** begin Data **

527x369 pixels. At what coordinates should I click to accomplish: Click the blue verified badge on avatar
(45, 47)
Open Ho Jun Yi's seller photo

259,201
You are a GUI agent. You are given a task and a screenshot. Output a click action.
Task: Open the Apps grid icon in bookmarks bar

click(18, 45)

** end Data **
** begin Data **

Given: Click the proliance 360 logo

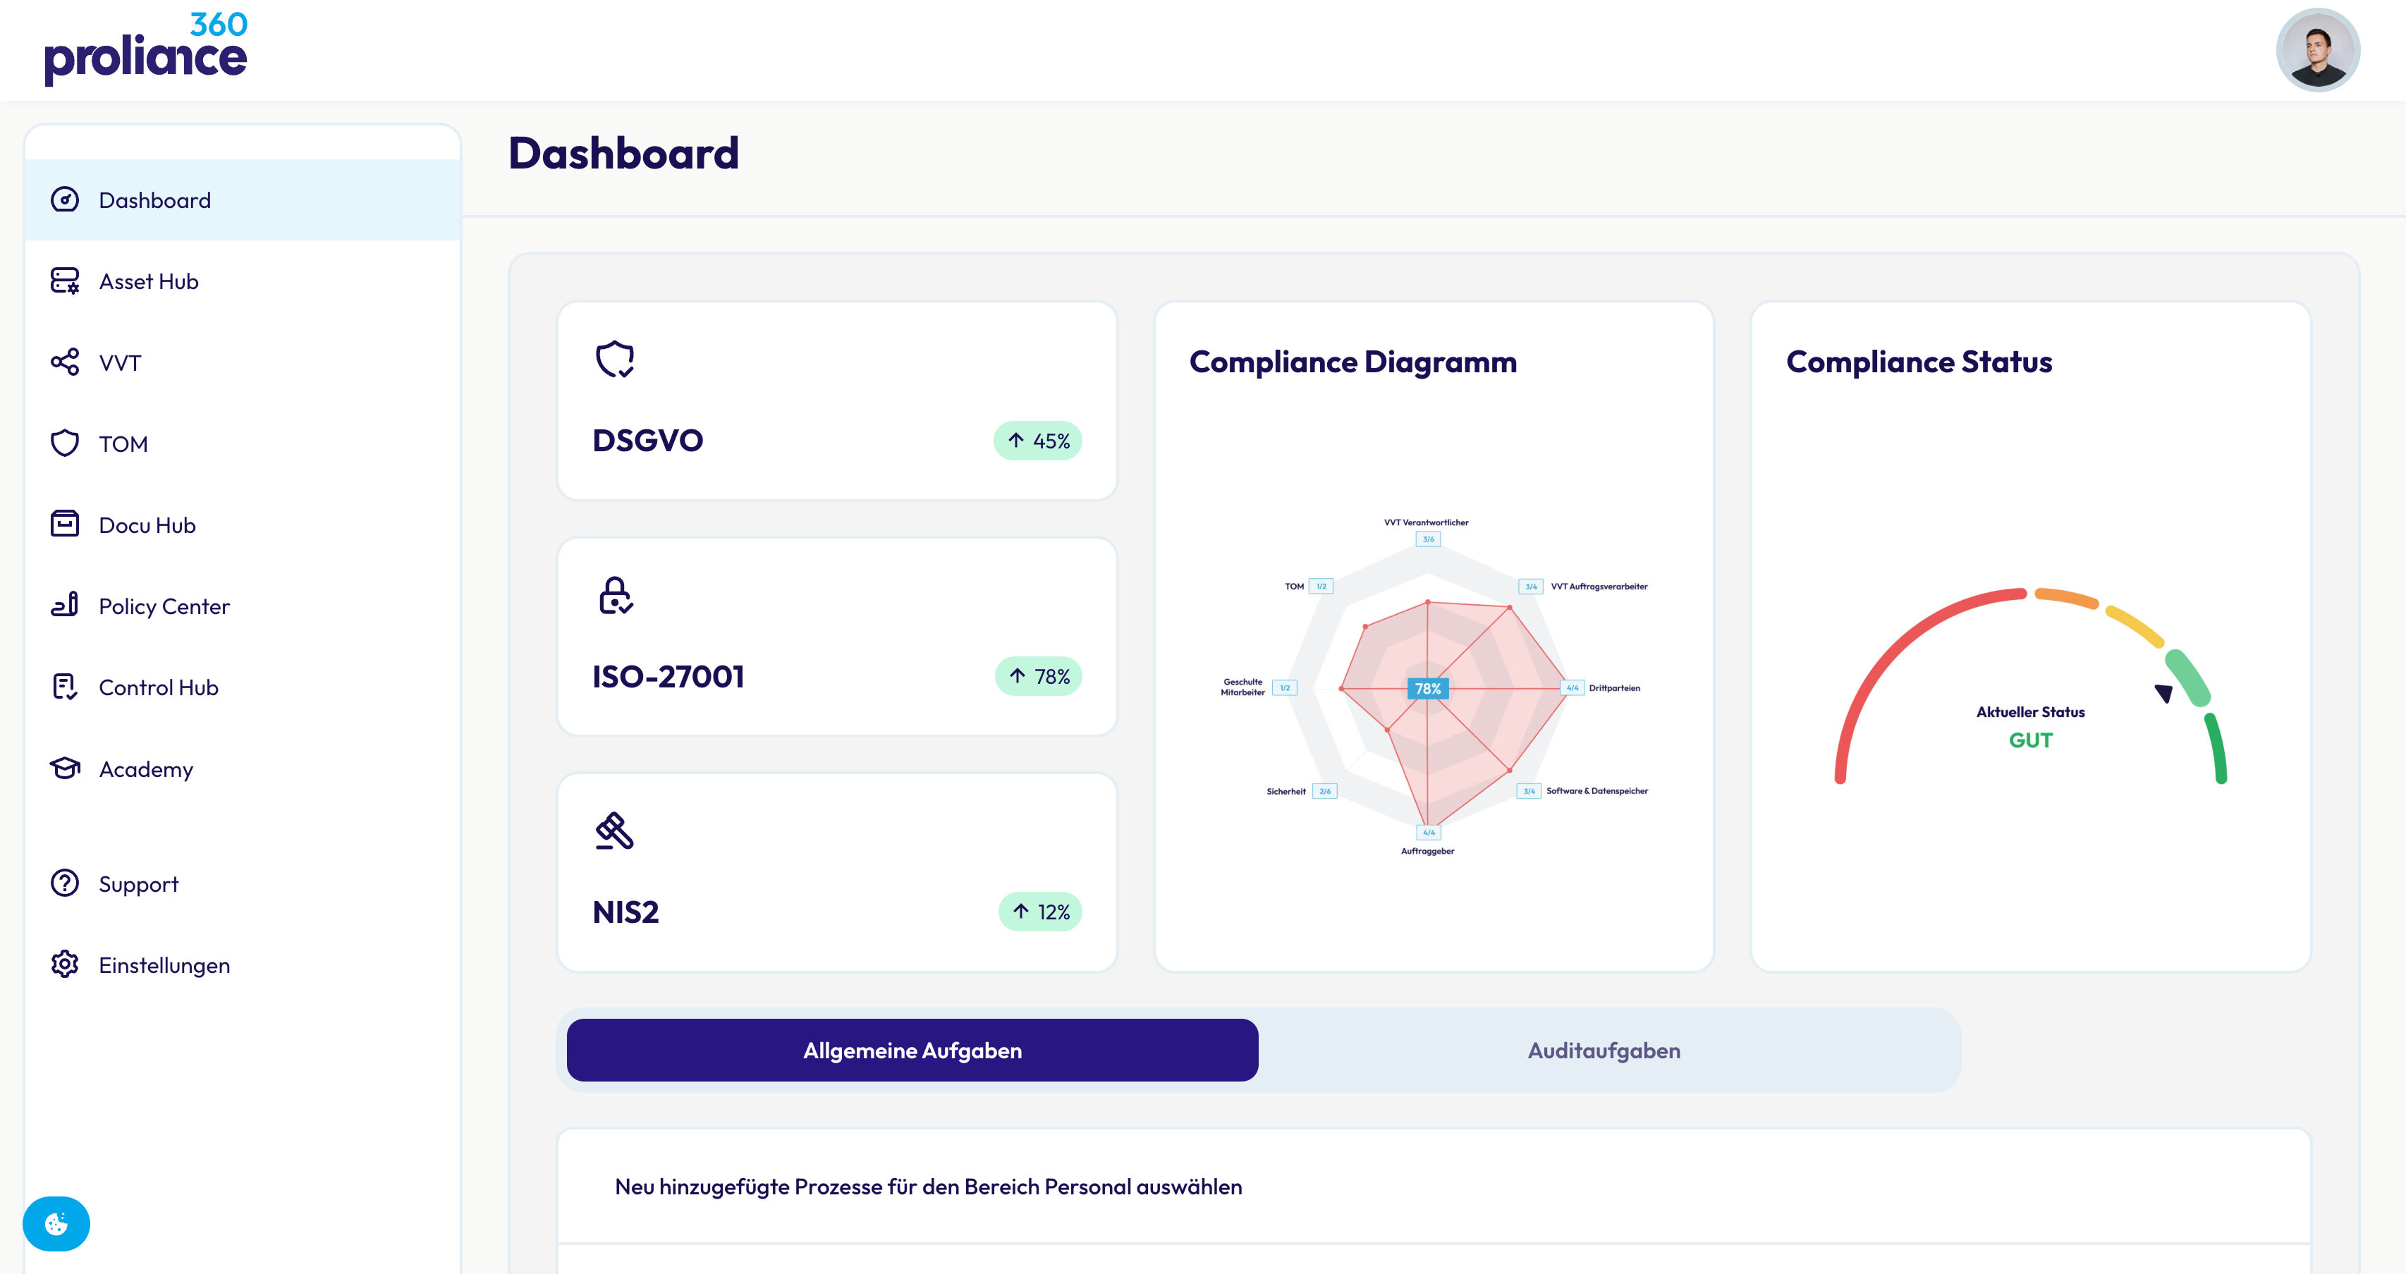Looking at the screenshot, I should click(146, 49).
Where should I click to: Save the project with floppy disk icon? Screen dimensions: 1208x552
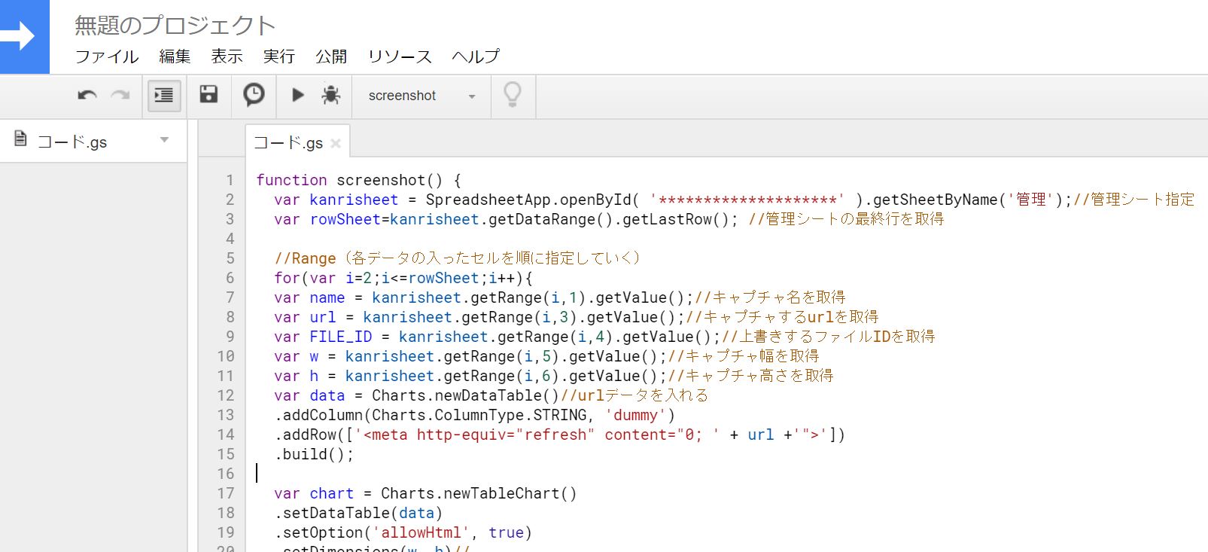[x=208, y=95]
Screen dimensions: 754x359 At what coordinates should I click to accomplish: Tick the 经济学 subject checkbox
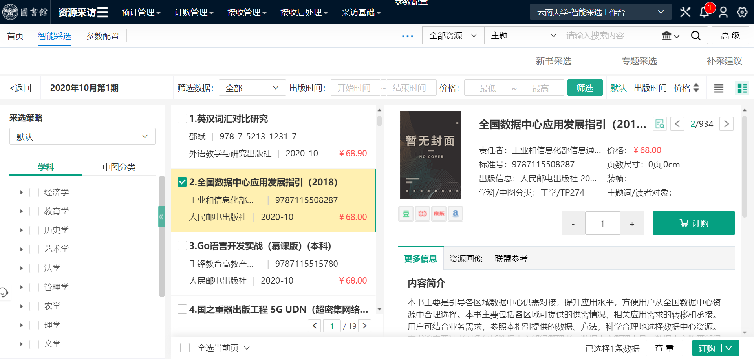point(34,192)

** end Data **

• **Directions**:
Reproduce the records word for word, beginning with the line that contains "Given: Click the proliance 360 logo" and ending with the line that contains "point(34,192)", both of those lines included. Output only those lines, and omit the pictures.

• **Problem solution**:
Given: Click the proliance 360 logo

Looking at the screenshot, I should click(146, 49).
Where should I click to: Save the project with floppy disk icon? Screen dimensions: 1208x552
[x=208, y=95]
Screen dimensions: 754x359 At what coordinates should I click to accomplish: Tick the 经济学 subject checkbox
point(34,192)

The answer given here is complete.